Work task 1 - Please rewrite the part of the logistics article that opens with the words containing "Addressing ESG also" and closes with "are the norm.", changing "staff" to "workers".
Work task 2 - Carry on the logistics article from its final sentence.

Extract -
▽

Changing face of logistics as creativity solves demand issue

Ever-increasing demand is leading logistics developers and operators to be more creative, experts agreed at Real Asset Media’s European Logistics – Key Trends & Market Outlook briefing, which took place recently at MIPIM in Cannes.

Events ranging from the pandemic to the war in Ukraine have strengthened the onshoring trend, making logistics assets in Europe even more sought-after.

Tom Kinsley, Executive Director, European Logistics Investment, CBRE

“You can hope that the supply chains will work but it has been shown how fragile they are, so occupiers will have to re-assess their choices,” said Tom Kinsley, executive director, European logistics investment, CBRE. “Onshoring will mean more warehouses and more logistics.”

Going forward there will be high occupancy rates and strong demand in most markets.

“We have a lot of clients who want more space because of Covid, the Suez Canal blockage, increased costs from China and so on,” said Remon Vos, CEO, CTP. “Manufacturing will also continue to drive demand, including from the defence industry which is set to grow.”

The creative response to current challenges takes different forms, from changing the kind of buildings to using more technology to focusing on sustainability.

Shortage of space means that warehouses are flexible and up to 18 metres high. “There will be more multi-storeys in future,” said Kinsley. “We need to build up and we need to be more creative.”

Logistics assets have changed beyond recognition, said Daniel Harris, senior managing director, head of European investments, Cain International: “Units have improved so much in terms of quality that they have transformed the industry. There are good facilities, double-height entrance lobbies, windows, light streaming in and solar panels on the roof. It’s another world.” 

Addressing ESG also helps to attract scarce staff

Paying attention to ESG factors is not just what lenders and regulators want, but it also helps to attract staff in a sector where labour shortages are the norm.

“It’s tough to find the workforce, so it’s a smart move to work on the social impact and environmental fronts,” said Kinsley. “Occupiers demand more facilities now, and buyers are willing to pay more because they recognise the long-term value of the asset.”

△

Listed records -
▽

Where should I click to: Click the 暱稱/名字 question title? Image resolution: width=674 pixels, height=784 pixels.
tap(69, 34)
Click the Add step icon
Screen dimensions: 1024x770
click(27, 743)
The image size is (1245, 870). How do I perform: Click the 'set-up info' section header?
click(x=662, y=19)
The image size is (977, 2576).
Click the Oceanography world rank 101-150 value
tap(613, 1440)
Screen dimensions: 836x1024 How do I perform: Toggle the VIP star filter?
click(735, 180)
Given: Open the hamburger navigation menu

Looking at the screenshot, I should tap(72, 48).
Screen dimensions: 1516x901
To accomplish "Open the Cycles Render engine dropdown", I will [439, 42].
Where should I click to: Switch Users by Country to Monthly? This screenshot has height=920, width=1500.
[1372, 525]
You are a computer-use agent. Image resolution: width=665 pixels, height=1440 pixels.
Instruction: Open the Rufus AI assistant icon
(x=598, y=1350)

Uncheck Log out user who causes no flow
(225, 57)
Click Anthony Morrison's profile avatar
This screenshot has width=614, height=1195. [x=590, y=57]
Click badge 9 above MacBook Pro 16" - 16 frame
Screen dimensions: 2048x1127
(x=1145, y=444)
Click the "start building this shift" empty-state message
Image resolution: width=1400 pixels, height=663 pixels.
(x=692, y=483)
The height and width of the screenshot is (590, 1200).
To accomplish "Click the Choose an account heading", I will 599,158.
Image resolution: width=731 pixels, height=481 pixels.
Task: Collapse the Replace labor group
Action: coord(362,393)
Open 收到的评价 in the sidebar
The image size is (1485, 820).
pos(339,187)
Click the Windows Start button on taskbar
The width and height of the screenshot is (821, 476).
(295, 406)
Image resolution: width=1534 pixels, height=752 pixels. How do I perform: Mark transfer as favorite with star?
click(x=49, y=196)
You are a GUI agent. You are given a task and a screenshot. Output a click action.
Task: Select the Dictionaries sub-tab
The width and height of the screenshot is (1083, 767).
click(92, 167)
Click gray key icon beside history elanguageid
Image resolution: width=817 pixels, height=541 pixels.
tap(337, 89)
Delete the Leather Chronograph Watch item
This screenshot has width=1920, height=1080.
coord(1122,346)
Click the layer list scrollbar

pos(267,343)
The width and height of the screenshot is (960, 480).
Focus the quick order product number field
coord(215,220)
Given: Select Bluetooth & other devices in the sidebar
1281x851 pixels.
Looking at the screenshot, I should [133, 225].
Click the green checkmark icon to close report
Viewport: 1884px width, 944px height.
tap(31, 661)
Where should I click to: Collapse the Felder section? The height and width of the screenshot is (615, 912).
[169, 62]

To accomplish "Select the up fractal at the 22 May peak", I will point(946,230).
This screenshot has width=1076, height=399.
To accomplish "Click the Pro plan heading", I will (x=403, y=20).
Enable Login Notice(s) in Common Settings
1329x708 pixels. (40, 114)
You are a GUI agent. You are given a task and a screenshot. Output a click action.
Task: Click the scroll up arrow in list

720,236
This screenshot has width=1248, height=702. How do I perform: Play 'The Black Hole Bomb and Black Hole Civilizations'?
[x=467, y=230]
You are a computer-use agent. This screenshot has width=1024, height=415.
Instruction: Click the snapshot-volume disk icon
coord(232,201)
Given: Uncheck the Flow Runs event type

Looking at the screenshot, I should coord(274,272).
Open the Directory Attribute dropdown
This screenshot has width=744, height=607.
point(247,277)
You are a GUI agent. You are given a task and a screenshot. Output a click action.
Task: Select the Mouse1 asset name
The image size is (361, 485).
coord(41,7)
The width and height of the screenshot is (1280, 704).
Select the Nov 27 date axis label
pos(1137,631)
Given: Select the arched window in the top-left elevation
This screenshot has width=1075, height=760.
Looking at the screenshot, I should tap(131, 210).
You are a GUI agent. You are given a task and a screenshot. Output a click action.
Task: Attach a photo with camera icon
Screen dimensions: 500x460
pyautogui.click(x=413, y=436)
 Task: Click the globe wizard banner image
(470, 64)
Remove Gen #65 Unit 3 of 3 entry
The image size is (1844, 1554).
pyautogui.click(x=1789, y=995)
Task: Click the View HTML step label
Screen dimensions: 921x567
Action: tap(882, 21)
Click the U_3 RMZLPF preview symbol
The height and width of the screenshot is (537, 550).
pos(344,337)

△

Task answer 1 -
Addressing ESG also helps to attract scarce workers

Paying attention to ESG factors is not just what lenders and regulators want, but it also helps to attract workers in a sector where labour shortages are the norm.

Task answer 2 -
Investors are ahead on these issues, and the more core the buyer, the more important ESG factors are.

“Ticking all ESG boxes has always been important for us because we want to make a difference,” said Vos. “For every 1 million sq m of warehouse that we build we plant 1 million sq m of forest and that makes us carbon-neutral. Having a long-term vision also means creating a pleasant environment for people who work there, with a clubhouse, sports facilities, free medical care and free housing on site in some of our parks.”

Jan Philipp Daun, CIO, Garbe Industrial Real Estate

One inescapable trend seems to be the increasing cost of land across Europe, which is presenting new challenges to developers and investors.

“The shortage of land is a massive problem,” said Harris. “In London, land prices for industrial are higher than for residential, at £10 million an acre. These prices only make sense because rents are high, approaching £30 per square foot.”

Some choose to look further afield in order to find available land, or to pay less for the land.

“We’ve gone to B & C locations and shifted further East because of the lack of land,” said Jan Philipp Daun, chief investment officer, Garbe Industrial Real Estate. “It works for us as long as there’s the availability of labour and proximity to motorways, which are the two key factors.”

The increase in prices means that land is becoming more valuable than the building.

“Availability of land has become the biggest factor,” said Robert Dobrzycki, CEO and co-owner, Panattoni Europe. “The value of land will keep growing over time and will be 60-70% of the total value, so the building will be less relevant.”